Vamos acompanhar com atenção a proposta do deputado William Woo (PPS-SP), que altera o Estatuto do Desarmamento (Lei 10.826/03), tramita em caráter conclusivo e será analisada pelas comissões de Segurança Pública e Combate ao Crime Organizado; e de Constituição e Justiça e de Cidadania.

Por enquanto é um projeto de lei, mas que aprovado será mais um passo de recupeação de nossos direitos.

Parabéns! deputado Willian Woo.


Fonte:

15/06/10 – 15:07 > SEGURANÇA

BRASÍLIA – Tramita na Câmara o Projeto de Lei 7073/10, do deputado William Woo (PPS-SP), que permite o porte de arma particular, inclusive de uso restrito (de maior calibre), fora do horário de serviço, para servidores estáveis e aposentados das áreas-fins das seguintes carreiras:

- Forças Armadas;

- polícias Civil, Militar e Federal;

- Polícia Legislativa;

- agentes operacionais da Agência Brasileira de Inteligência (Abin) e do Departamento de Segurança do Gabinete de Segurança Institucional da Presidência da República (GSI);

- agentes e guardas prisionais, das escoltas de presos e as guardas portuária; e

- auditores da Receita Federal e do Trabalho e auditores-fiscais e analista tributários.

Atualmente, esses servidores podem portar arma de fogo fornecida pelos respectivos órgãos, durante o horário de serviço.

O texto exige que servidores civis e militares de profissões que usem armas de fogo se submetam a avaliações a cada três anos para comprovar a aptidão técnica e psicológica para o manuseio de armamento.

No caso das guardas municipais, o porte de arma particular só será permitido se ficar comprovada a formação dos guardas em estabelecimentos de ensino de atividade policial e a existência de mecanismos de fiscalização e de controle interno. “É impropriedade da lei isentar os integrantes das guardas municipais da devida comprovação de capacitação técnica e psicológica”, explica o deputado. O projeto não concede autorização para guardas municipais portarem armas de uso restrito.
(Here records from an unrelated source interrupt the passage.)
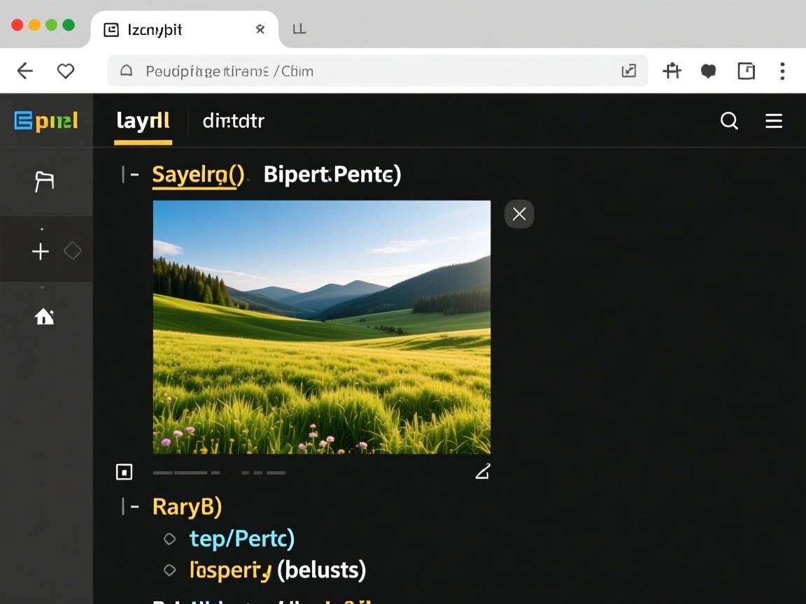
Task: Click the tep/Pertc) link
Action: pos(241,538)
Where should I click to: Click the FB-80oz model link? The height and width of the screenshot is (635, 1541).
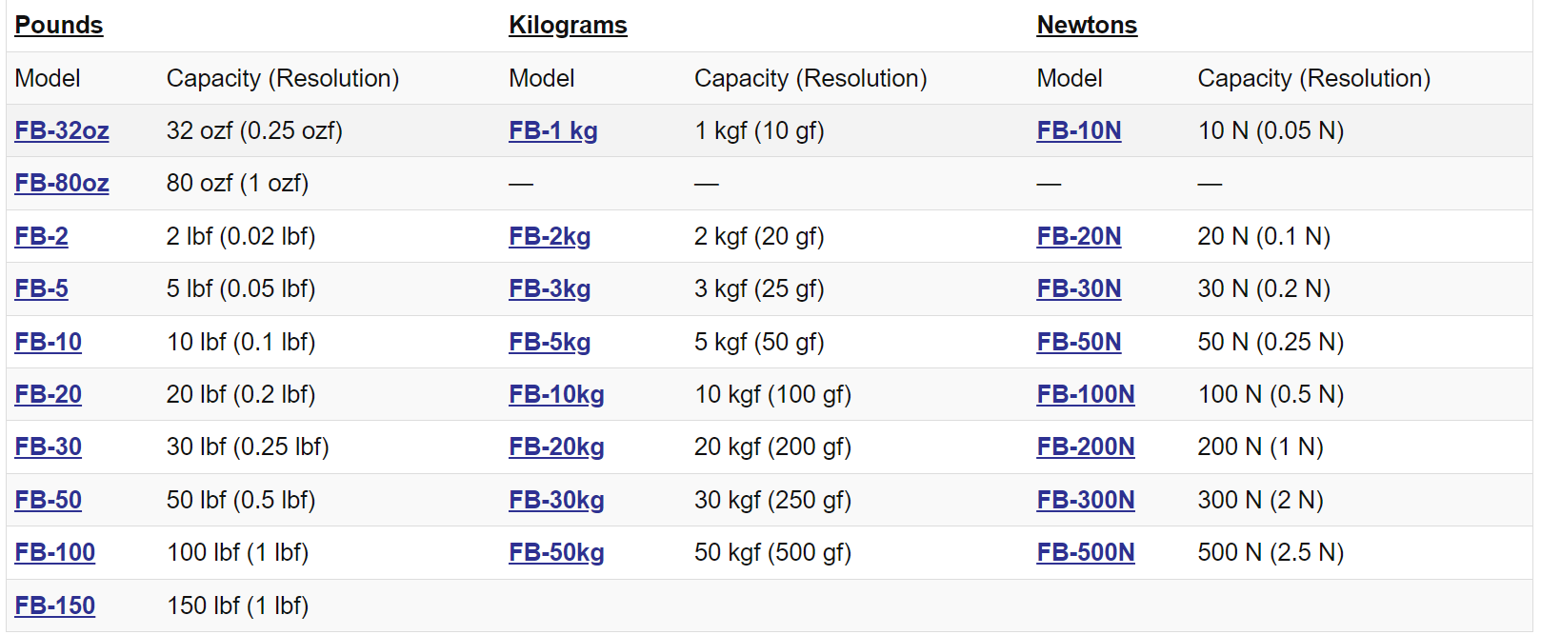[x=62, y=183]
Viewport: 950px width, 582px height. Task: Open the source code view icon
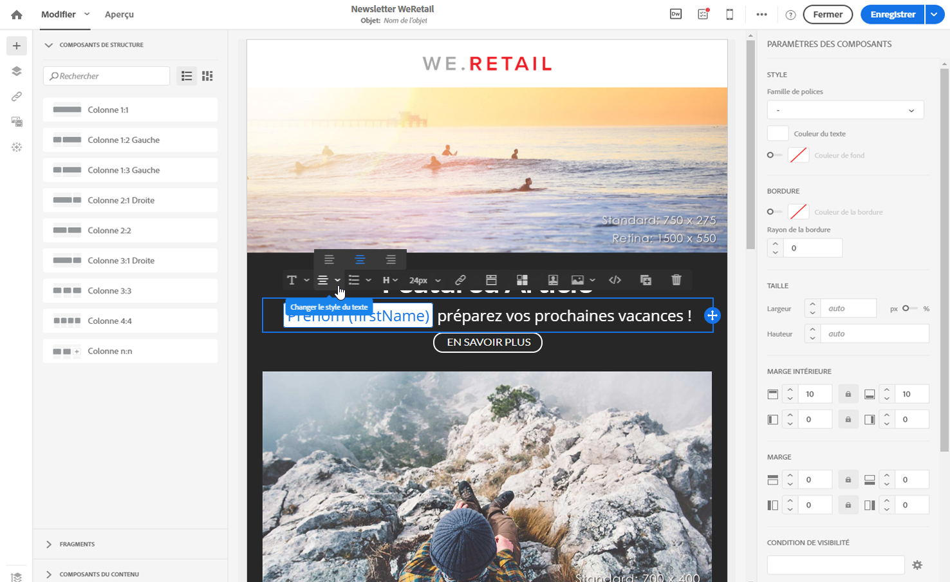coord(615,280)
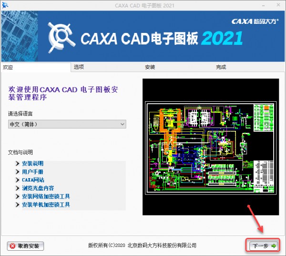Close the CAXA CAD installer window
This screenshot has height=256, width=286.
tap(276, 5)
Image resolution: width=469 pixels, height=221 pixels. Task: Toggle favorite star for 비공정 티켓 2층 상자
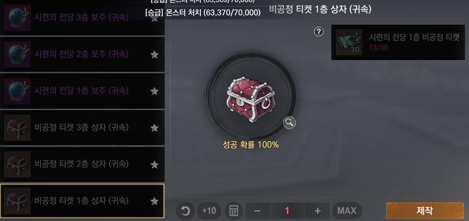point(154,164)
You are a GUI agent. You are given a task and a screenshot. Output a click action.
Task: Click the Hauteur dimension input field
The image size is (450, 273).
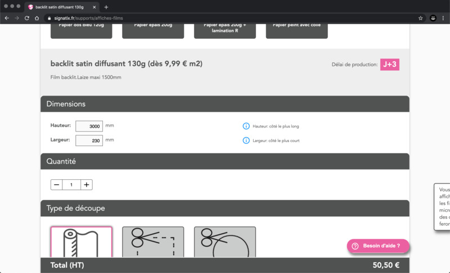[89, 126]
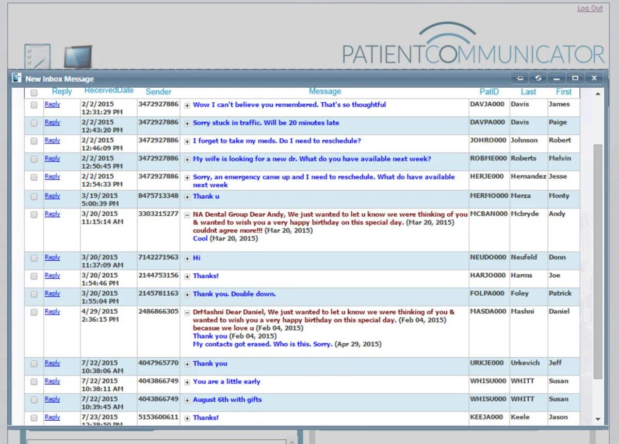The width and height of the screenshot is (619, 444).
Task: Reply to Roberts Melvin's message
Action: (x=52, y=158)
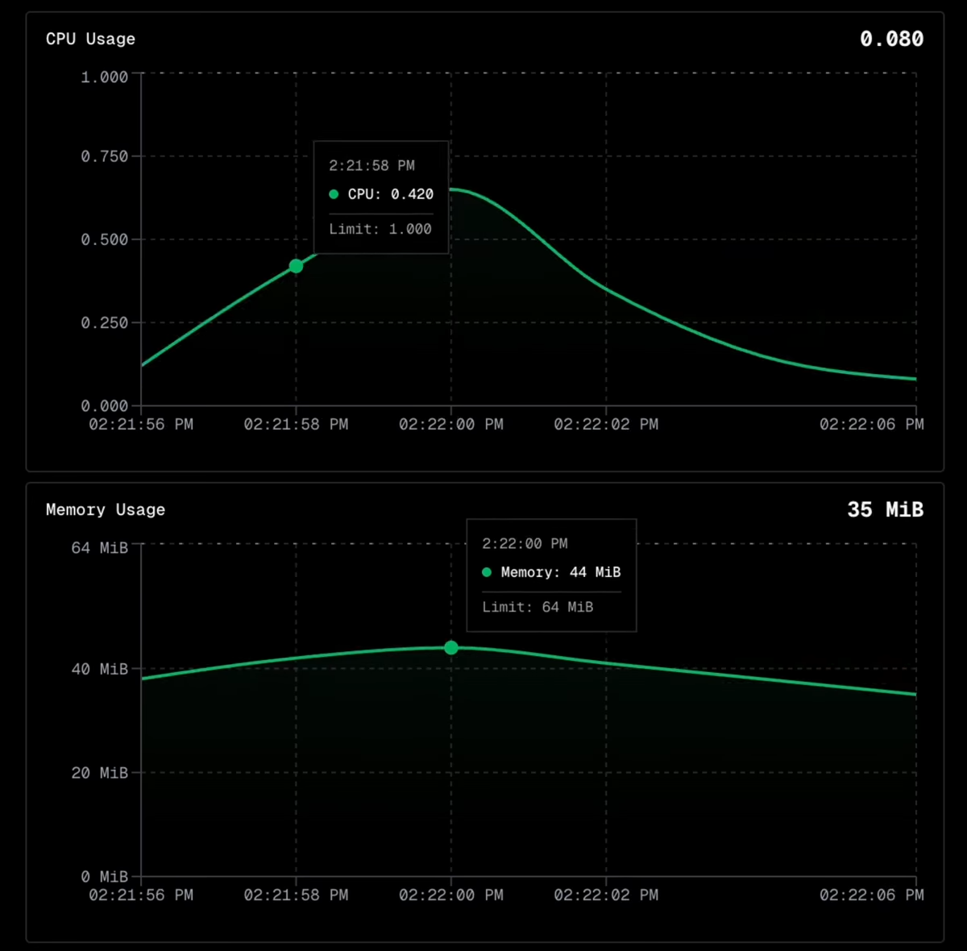Select the highlighted Memory data point marker
This screenshot has height=951, width=967.
click(x=450, y=648)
Quanto ao porte de arma de aposentados, o autor afirma que “a situação de risco a que estão sujeitos não se altera com instantânea mudança de ativo para inativo,e eles devem ter a garantia da autodefesa”.

Armas de uso restrito

A lei atual delega ao Comandante do Exército a autorização do porte de arma de uso restrito. Pelo projeto, as regras para porte de armas de uso restrito deverão ser mais rigorosas que os requisitos para porte de armas comuns e definidas pelo Executivo na regulamentação da proposta.

,
Trackback

2 comments untill now

  1. jair fernandes @ 2010-07-30 01:45

    Queria saber se o vigilante ,seja ele de escolta ou não,não tem o direito de ir para casa depois do trabalho em segurança??Porque nós que trabalhamos arriscando nossa vida e sabendo que se precisarmos de apoio,irá chegar depois de muito tempo.Acham que não temos o direito de ter porte de arma. Legitima defesa não está no direito constitucional????,porque nos privam disso??

  2. Roberto Ivan Rovagnelli @ 2012-02-19 17:46

    Acredito que o porte de armas deva ser estendidos a todas pessoas sem distinções, claro levando em conta a vida pregressa do cidadão.
    Como morador na área rural, eu não tenho nenhum tipo de segurança, ao sair ou chegar em casa sempre corro um risco muito maior do que quem mora na cidade.
    Supostamente na cidade existe uma ronda policial, guarda municipal, policia civil e outros tipos de seguranças privados.
    Na zona rural não existe qualquer tipo de policiamento ou ronda preventiva, ficando muito mais fácil a ação dos bandidos, ainda mais estes tendo a certeza que não portamos qualquer tipo de arma de fogo.
    Quero chamar a atenção do movimento pela legitima defesa para essa situação que nós moradores de areas rurais estamos suscetíveis.